Try it
When you repeat the records, keep every word exact and drop each picture.

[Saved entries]
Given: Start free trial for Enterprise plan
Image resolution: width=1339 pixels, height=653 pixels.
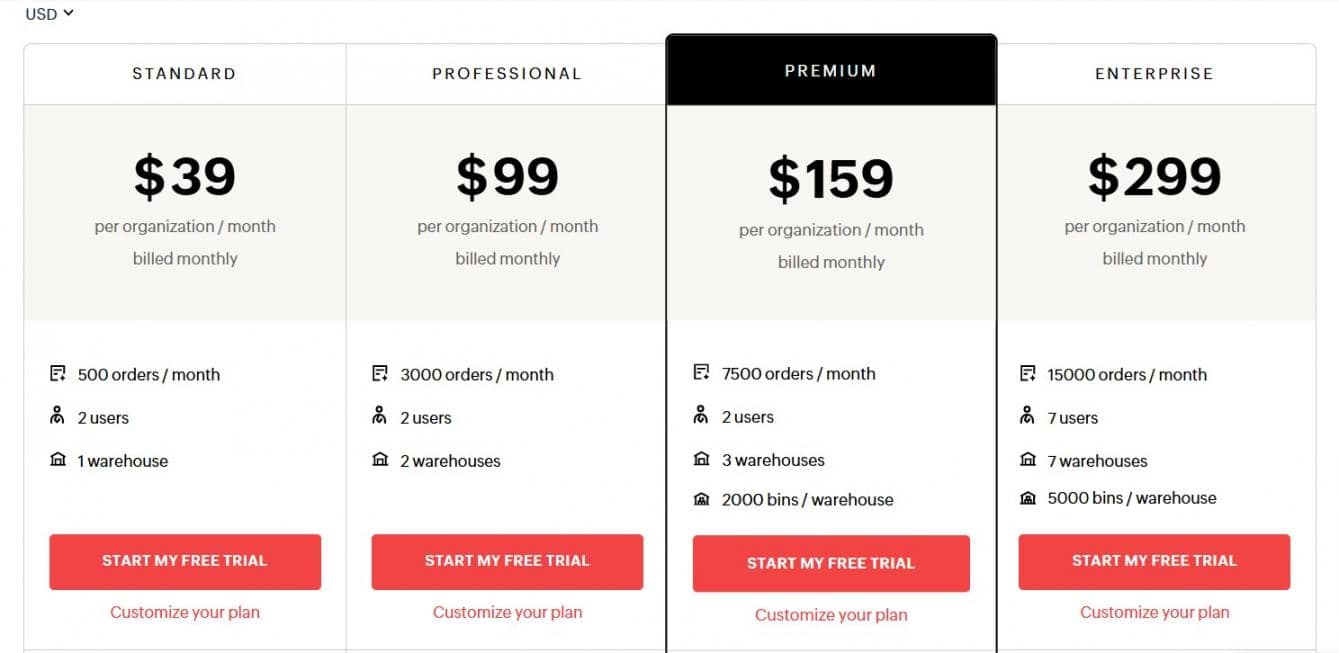Looking at the screenshot, I should [1154, 561].
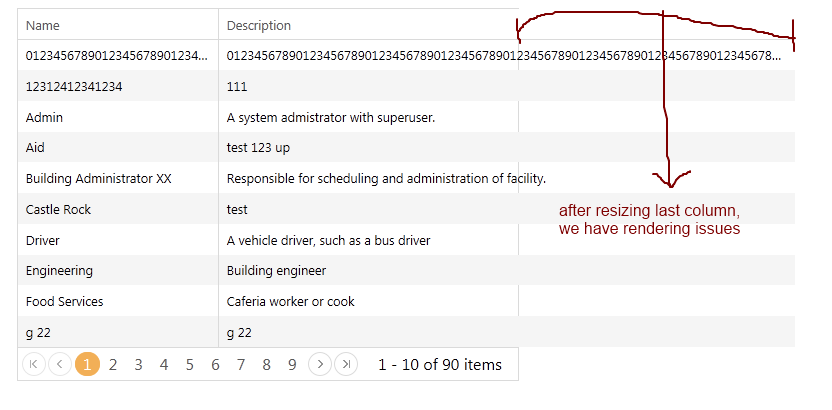Select the Driver role row

[x=43, y=241]
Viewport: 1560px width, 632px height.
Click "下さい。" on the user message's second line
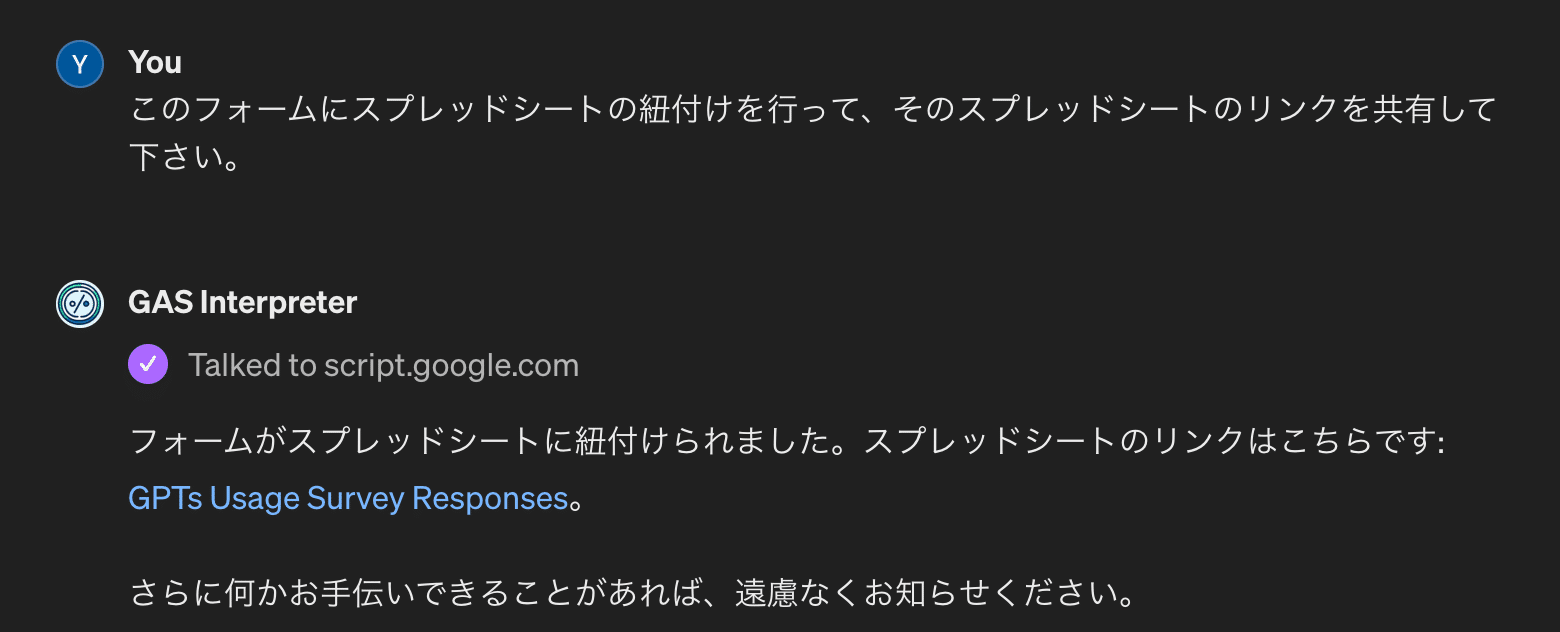pyautogui.click(x=186, y=156)
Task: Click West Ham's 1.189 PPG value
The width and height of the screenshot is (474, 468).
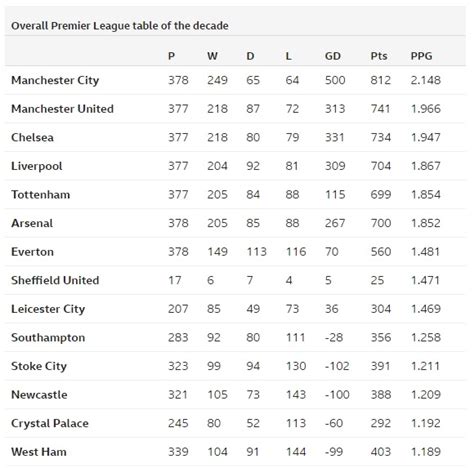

Solution
Given: Start free trial for Enterprise plan
Image resolution: width=1339 pixels, height=653 pixels.
Looking at the screenshot, I should [1154, 561].
Select the Driver role row

[x=43, y=241]
Viewport: 1560px width, 632px height.
Click "下さい。" on the user message's second line
pyautogui.click(x=186, y=156)
Task: Click West Ham's 1.189 PPG value
The width and height of the screenshot is (474, 468).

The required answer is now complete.